Die Antwort ist furchtbar einfach: Die privaten Haushalte der Welt und die Unternehmen der Welt zusammengenommen leben um genau 100 Billionen unter ihren Verhältnissen, denn die Welt insgesamt kann ja nicht mehr tun, als entsprechend ihren Verhältnissen zu leben, und andere Akteure gibt es einfach nicht.

Nun muss man nur eine einzige Frage beantworten, um zu einem fundierten Urteil über die Staatsschulden zu kommen. Haben die privaten Haushalte und die Unternehmen freiwillig gespart, also unter ihren Verhältnissen gelebt, oder hat der Staat sie dazu gezwungen? Auch die Antwort kann nicht umstritten sein: Niemand zwingt die Haushalte und die Unternehmen dazu, einen Teil ihrer Einnahmen nicht wieder auszugeben, sondern zur Bank oder auf die Kapitalmärkte zu tragen und auf eine Verzinsung zu warten. 

Wer aber freiwillig sein Geld auf den Kapitalmarkt trägt, erwartet offenbar, dass es dort Akteure gibt, die bereit sind, über ihre Verhältnisse zu leben, Kredite aufzunehmen, das aufgenommene Geld zu investieren und aus der Rendite der Investition Zinsen für die Sparer zu bezahlen. 
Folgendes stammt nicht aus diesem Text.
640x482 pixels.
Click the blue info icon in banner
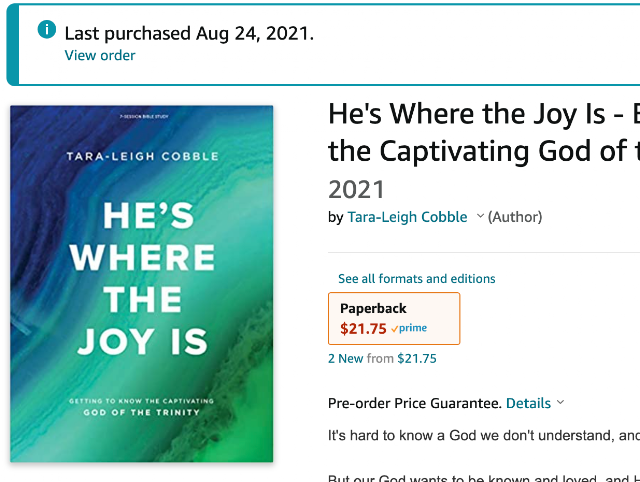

Wer jedoch sollte dieser Akteur im globalen Maßstab sein, wenn sowohl die privaten Unternehmen als auch die privaten Haushalte es vorziehen, auf der Sparerseite zu stehen?

Wenn der „Weckruf“ des IWF den Zeitgeist gegen sich hat, ist der Zeitgeist ein kluger Bursche (oder ein Mädel natürlich). Wer dagegen den Weckruf für zeitgemäß hält, der hat weder die Zeichen der Zeit noch fundamentale gesamtwirtschaftliche Logik verstanden. Dass man Letzteres sogar dem IWF vorwerfen muss, zeigt, dass man mit der herrschenden Lehre in der Ökonomik endgültig und vollständig brechen muss (wie hier geschehen).